Arrange the part of the material that opens with the line containing "The width and height of the screenshot is (812, 432)." and closes with the line containing "This screenshot has width=896, height=1372." as a Markdown table with the columns Row and Line. Give the row number and the full line in each row, and omit blank lines.
>> Begin
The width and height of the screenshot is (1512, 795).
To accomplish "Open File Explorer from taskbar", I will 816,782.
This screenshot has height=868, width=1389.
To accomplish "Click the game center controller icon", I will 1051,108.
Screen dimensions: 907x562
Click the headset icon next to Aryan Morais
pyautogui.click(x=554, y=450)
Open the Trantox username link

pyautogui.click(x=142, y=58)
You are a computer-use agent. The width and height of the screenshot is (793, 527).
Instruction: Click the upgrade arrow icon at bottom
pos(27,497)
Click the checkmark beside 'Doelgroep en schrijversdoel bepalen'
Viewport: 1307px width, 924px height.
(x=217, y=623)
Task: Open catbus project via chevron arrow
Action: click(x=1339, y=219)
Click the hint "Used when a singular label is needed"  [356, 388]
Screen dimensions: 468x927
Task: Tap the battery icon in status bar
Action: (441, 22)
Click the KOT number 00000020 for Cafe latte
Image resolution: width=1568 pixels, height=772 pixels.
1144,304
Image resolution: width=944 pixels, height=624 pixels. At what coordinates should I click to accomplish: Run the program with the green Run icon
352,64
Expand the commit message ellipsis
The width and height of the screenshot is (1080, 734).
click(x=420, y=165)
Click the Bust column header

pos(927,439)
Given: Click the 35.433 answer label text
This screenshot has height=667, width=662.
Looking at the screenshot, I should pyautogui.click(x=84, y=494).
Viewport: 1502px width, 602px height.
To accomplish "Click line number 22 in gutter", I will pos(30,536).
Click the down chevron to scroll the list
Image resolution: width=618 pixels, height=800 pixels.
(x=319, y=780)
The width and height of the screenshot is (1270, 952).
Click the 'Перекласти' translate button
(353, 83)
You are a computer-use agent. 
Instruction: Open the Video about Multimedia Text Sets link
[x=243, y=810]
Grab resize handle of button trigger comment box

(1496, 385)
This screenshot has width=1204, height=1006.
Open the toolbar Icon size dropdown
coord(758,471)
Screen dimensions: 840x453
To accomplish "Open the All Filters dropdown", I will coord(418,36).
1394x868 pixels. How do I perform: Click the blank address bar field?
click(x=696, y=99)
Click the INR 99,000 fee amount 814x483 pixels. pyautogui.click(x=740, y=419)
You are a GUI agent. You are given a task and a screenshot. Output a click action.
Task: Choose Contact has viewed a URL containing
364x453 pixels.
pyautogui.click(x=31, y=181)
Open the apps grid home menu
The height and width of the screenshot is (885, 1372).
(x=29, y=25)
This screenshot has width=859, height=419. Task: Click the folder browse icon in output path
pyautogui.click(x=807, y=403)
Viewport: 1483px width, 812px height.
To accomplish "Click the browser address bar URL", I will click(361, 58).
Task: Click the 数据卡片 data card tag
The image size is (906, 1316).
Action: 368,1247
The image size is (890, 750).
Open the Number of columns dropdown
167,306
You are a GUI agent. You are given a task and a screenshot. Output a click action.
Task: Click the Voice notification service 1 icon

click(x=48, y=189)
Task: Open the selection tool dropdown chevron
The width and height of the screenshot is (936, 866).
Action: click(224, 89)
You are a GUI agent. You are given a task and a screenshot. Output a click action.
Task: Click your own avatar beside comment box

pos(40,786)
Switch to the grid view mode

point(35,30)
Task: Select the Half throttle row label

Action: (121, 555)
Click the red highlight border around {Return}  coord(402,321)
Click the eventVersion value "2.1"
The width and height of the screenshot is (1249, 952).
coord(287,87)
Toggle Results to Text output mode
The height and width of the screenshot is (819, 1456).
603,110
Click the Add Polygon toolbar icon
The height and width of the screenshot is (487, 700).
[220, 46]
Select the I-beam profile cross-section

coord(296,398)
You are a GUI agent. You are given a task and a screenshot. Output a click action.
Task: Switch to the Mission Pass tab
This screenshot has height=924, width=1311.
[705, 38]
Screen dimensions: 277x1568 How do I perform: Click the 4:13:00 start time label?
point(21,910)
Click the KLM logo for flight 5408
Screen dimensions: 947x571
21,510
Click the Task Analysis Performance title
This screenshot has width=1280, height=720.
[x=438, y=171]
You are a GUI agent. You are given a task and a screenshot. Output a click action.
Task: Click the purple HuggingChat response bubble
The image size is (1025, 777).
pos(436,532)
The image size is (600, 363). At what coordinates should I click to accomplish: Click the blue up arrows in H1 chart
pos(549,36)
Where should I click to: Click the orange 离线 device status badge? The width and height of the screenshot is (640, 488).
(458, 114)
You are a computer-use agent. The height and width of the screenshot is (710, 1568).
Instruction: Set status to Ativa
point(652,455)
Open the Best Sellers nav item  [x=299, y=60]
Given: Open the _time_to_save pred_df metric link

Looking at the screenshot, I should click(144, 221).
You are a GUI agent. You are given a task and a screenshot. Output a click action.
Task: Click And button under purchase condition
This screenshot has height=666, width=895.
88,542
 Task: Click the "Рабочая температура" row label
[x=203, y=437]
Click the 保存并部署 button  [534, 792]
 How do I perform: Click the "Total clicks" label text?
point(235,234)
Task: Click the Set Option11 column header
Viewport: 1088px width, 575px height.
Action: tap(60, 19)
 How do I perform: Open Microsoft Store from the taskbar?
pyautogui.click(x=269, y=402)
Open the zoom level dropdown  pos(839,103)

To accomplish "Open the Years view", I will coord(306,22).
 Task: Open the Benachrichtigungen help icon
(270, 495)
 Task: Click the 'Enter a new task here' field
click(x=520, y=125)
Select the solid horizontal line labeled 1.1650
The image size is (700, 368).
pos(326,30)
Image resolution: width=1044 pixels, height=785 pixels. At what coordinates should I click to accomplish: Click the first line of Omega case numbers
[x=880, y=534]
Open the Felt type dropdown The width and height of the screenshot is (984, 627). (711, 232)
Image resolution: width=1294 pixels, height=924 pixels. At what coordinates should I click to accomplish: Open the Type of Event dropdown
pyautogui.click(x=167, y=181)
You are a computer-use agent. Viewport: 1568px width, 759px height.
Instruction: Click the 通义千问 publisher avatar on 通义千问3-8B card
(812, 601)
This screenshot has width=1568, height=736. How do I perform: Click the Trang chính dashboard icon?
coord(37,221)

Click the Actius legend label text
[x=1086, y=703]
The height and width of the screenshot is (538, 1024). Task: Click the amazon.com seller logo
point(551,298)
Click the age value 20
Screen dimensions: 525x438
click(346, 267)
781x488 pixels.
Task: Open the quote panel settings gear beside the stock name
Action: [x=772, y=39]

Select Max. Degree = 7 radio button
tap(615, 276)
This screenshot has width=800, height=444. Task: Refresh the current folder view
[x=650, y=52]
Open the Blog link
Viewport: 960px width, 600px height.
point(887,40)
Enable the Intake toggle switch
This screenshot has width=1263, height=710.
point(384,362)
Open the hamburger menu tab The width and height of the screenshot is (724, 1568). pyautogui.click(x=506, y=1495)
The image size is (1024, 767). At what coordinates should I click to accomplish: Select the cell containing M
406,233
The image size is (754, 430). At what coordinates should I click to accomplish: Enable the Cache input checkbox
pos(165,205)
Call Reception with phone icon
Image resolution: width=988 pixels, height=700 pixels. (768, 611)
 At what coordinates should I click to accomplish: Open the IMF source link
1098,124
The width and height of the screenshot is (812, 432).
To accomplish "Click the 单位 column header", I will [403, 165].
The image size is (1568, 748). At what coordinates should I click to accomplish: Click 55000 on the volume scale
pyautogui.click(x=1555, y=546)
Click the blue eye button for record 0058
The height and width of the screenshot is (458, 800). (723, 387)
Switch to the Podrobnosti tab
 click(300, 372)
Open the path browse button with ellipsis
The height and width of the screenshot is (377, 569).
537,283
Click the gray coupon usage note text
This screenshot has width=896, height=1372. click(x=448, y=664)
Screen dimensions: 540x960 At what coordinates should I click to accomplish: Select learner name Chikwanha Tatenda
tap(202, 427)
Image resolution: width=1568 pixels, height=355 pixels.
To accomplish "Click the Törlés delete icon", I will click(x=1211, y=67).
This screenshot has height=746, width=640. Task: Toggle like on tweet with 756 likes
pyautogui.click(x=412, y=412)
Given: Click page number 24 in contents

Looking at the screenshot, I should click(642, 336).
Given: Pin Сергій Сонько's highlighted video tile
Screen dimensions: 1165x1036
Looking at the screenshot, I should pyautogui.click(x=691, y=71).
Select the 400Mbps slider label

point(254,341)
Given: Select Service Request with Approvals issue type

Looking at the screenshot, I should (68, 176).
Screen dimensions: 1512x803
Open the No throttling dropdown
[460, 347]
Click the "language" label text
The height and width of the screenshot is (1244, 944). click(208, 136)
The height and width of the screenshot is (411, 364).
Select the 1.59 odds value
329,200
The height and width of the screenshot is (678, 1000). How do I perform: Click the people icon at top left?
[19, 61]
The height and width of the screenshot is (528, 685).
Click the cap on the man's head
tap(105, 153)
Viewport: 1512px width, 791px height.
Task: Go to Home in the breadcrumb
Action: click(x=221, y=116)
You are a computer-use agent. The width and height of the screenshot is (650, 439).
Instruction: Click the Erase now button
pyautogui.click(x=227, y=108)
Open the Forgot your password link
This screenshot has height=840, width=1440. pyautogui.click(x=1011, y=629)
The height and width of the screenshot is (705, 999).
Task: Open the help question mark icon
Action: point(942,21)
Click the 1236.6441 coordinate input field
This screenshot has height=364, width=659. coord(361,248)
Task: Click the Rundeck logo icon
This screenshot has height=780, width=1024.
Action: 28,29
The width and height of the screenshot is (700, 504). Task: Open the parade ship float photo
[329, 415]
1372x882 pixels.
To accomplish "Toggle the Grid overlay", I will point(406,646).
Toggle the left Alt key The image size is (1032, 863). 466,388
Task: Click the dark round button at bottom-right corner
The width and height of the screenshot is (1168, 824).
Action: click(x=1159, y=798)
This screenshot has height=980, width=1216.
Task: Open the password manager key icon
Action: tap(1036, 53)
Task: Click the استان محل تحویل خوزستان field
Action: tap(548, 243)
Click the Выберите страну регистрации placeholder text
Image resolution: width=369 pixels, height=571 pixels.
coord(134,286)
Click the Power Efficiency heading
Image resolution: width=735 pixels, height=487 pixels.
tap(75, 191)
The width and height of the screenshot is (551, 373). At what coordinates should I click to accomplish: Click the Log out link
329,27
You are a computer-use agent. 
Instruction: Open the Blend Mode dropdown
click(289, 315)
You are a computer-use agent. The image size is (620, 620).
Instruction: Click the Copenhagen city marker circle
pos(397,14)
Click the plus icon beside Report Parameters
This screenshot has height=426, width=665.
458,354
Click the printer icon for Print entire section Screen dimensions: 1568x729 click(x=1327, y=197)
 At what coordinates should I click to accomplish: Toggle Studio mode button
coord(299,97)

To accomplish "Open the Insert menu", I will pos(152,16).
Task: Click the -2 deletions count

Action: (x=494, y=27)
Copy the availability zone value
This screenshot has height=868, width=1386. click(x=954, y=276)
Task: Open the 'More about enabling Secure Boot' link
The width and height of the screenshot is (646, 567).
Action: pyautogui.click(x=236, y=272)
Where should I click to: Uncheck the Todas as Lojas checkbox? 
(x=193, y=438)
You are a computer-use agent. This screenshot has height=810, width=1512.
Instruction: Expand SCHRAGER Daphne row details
>> End
### [Exercise output]
| Row | Line |
|---|---|
| 1 | The width and height of the screenshot is (812, 432). |
| 2 | To accomplish "Click the 单位 column header", I will [403, 165]. |
| 3 | The image size is (1568, 748). At what coordinates should I click to accomplish: Click 55000 on the volume scale |
| 4 | pyautogui.click(x=1555, y=546) |
| 5 | Click the blue eye button for record 0058 |
| 6 | The height and width of the screenshot is (458, 800). (723, 387) |
| 7 | Switch to the Podrobnosti tab |
| 8 |  click(300, 372) |
| 9 | Open the path browse button with ellipsis |
| 10 | The height and width of the screenshot is (377, 569). |
| 11 | 537,283 |
| 12 | Click the gray coupon usage note text |
| 13 | This screenshot has width=896, height=1372. click(x=448, y=664) |